I am posting a copy of the doggerel written by a POW (if you are squeamish about smutty, then do not read on).

Nickelsdorf 002   Nickelsdorf 001

Right and Left

Standard

Right and Left

I recently attended the launch of ‘Anzac Day, The New Zealand Story – What it is and why it matters’ written by Philippa Werry. Inside this lovely publication, I found this brief but potent quote from Bertrand Russell.

War does not determine who is right – only who is left.”

Extraordinarily profound and yet how simply stated. How I admire that. The best writers of course, are able to do this. Meanwhile, I blog and find myself making extra long sentences to explain myself. But of course, the very best writing cuts to the heart of things without a great deal of noise.

Right now, I’m working with an editor on my Greek manuscript. It’s been a long time coming. In fact, I started my research back in 2007. Six years on, I am beginning to believe that my novel is ready. Working with an editor is the most amazing thing. Recently Craig Cliff blogged on this very topic.

I see pages of my manuscript with the word ‘tighten’ down the left-hand column, or even more specifically, the words “Do we need this?” Indeed, we frequently do not! Removing the debris I call it. A good editor enables a writer to look better than they really are. It’s fascinating to see where you have gone off piste often to indulge something, to show off, to weave in some vignette that is really irrelevant, but you just can’t help yourself (and often this vignette is not fiction, and frequently it fails).
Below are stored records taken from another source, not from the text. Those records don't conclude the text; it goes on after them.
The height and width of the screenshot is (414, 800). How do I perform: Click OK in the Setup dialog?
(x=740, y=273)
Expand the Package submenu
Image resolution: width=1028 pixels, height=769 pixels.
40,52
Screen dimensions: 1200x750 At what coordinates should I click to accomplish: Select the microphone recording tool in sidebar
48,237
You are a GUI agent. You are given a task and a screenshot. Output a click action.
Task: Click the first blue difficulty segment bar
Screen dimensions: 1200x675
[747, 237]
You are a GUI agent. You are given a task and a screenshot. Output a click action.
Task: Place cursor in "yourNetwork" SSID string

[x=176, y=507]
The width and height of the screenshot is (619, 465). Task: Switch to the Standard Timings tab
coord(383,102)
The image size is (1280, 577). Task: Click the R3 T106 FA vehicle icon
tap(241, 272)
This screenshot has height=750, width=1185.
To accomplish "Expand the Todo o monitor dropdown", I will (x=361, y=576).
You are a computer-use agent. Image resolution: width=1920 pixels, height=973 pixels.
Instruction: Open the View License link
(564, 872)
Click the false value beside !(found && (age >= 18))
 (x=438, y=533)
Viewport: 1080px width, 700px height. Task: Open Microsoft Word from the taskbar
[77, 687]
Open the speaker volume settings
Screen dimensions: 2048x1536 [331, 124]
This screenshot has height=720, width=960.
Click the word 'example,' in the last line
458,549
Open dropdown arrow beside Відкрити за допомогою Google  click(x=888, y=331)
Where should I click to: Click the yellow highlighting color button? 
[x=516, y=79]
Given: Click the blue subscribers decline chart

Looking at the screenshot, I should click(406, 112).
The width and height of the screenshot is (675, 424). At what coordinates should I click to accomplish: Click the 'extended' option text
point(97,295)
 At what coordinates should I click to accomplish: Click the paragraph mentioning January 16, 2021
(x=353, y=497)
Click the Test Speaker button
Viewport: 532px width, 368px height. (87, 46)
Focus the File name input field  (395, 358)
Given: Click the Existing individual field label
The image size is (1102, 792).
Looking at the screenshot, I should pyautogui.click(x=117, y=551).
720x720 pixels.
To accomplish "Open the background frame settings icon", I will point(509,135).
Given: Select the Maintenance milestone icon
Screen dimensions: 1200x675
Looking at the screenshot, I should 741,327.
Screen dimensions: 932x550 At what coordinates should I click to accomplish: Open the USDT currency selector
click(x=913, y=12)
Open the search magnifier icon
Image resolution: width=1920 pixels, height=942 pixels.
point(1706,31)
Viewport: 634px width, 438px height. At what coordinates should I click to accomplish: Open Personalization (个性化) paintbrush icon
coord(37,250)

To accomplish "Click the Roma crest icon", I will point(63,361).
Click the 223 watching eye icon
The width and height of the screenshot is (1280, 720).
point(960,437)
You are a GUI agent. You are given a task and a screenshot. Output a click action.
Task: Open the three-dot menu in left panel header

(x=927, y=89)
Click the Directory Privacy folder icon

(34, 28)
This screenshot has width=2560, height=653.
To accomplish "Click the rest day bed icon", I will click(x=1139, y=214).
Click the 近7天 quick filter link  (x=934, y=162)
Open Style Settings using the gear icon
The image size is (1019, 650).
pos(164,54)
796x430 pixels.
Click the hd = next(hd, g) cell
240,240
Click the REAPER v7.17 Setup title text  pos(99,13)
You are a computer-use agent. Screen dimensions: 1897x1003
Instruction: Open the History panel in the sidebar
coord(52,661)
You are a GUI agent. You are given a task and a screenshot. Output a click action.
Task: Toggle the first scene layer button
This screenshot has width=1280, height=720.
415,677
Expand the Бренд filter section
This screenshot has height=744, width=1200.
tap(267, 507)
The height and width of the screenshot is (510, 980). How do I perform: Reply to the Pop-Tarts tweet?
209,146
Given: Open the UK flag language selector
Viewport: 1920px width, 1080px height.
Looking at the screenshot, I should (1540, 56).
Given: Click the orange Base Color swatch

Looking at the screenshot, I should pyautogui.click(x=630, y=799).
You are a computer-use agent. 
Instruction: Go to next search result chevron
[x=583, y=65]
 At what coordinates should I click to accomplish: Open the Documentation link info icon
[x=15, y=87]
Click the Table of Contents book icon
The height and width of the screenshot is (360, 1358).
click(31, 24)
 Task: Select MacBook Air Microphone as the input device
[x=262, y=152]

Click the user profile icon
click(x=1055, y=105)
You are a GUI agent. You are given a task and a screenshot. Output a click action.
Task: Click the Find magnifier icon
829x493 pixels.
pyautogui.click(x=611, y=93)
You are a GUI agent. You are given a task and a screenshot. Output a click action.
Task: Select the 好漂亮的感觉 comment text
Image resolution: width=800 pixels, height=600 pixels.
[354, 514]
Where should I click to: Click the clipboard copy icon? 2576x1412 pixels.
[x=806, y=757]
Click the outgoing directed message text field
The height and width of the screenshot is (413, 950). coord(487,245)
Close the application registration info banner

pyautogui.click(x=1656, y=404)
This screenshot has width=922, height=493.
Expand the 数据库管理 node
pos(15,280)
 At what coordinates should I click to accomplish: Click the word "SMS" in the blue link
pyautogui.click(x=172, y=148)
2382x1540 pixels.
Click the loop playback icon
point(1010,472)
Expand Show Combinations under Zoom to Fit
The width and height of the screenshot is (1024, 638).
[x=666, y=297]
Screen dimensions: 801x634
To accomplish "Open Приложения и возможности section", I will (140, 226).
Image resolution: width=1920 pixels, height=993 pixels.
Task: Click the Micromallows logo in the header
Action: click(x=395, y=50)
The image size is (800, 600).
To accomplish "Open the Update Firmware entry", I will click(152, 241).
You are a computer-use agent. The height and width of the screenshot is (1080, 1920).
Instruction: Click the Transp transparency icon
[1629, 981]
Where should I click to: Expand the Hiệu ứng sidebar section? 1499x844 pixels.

Oh what bliss, removing the debris. Actually, I’ve just removed one whole character. Just like that. He’s gone. He was a sub-plot that was never working. My readers had already told me this, but no one had suggested killing him off… that is, until my editor came along. Murder your darlings. He was someone else’s fictitious darling actually and I’d rather liked him and I’d invested far too much time in him – and now he’s gone. Perhaps he’s going to have another life some day in another novel. But right now I am so relieved he has gone.

Who is right and who is left? My Dad was on Crete during the Second World War and in Poland as a POW for four years. I am part of who is left. My novel is about the Greek girls (well one fictitious girl actually) who came out to New Zealand in the sixties as part of a Government scheme. This close relationship between the two Governments developed as a result of the New Zealand support for the Greek campaign. My novel explores aspects of the Greek Civil War. It is about who is left.

Today, there have been two bombs in Boston. We’re all shocked. I notice on facebook the many posts and the outpouring of concern. We feel united in the horror. But too, I was reminded by my son, a peace activist living in Seoul, that today, not just in Boston, but in Iraq, many people have been killed in a series of bomb blasts in the past few days. It shouldn’t matter where the bomb blast happens, the horror should be equal. But the human condition is such, that we identify with what we know and who we know. It’s impossible to feel constant outrage and compassion for every act of violence – we would despair each day, and so we choose our sorrows and our outrage.

I’m looking forward to Anzac Day. How odd that I do. But it is now a part of my history. It is my father, it is my childhood. It is full of autumnal memories. A greyish shift frock newly made, my new cinnamon stockings, the parade. My Dolly heels caught in the cracks of the pavement outside the war memorial which was also the cinema and the library. Dad in his shiny brown shoes, wearing his war medals hand-sewn to his suit by Mum.

Yes, he would get pickled. We learned to dread Anzac Day. Dad would disappear to the RSA. He was a flagon man, but on Anzac Day, he drank whisky. Looking back, perhaps he had a right to get pickled. And now he’s gone, and I love Anzac Day, because of him. I share it with my granddaughter who loves to wear the red poppy. I’ve purchased the Book on Anzac Day for her with a dedication from the author – but it will be some time before she truly knows what the red poppy signifies.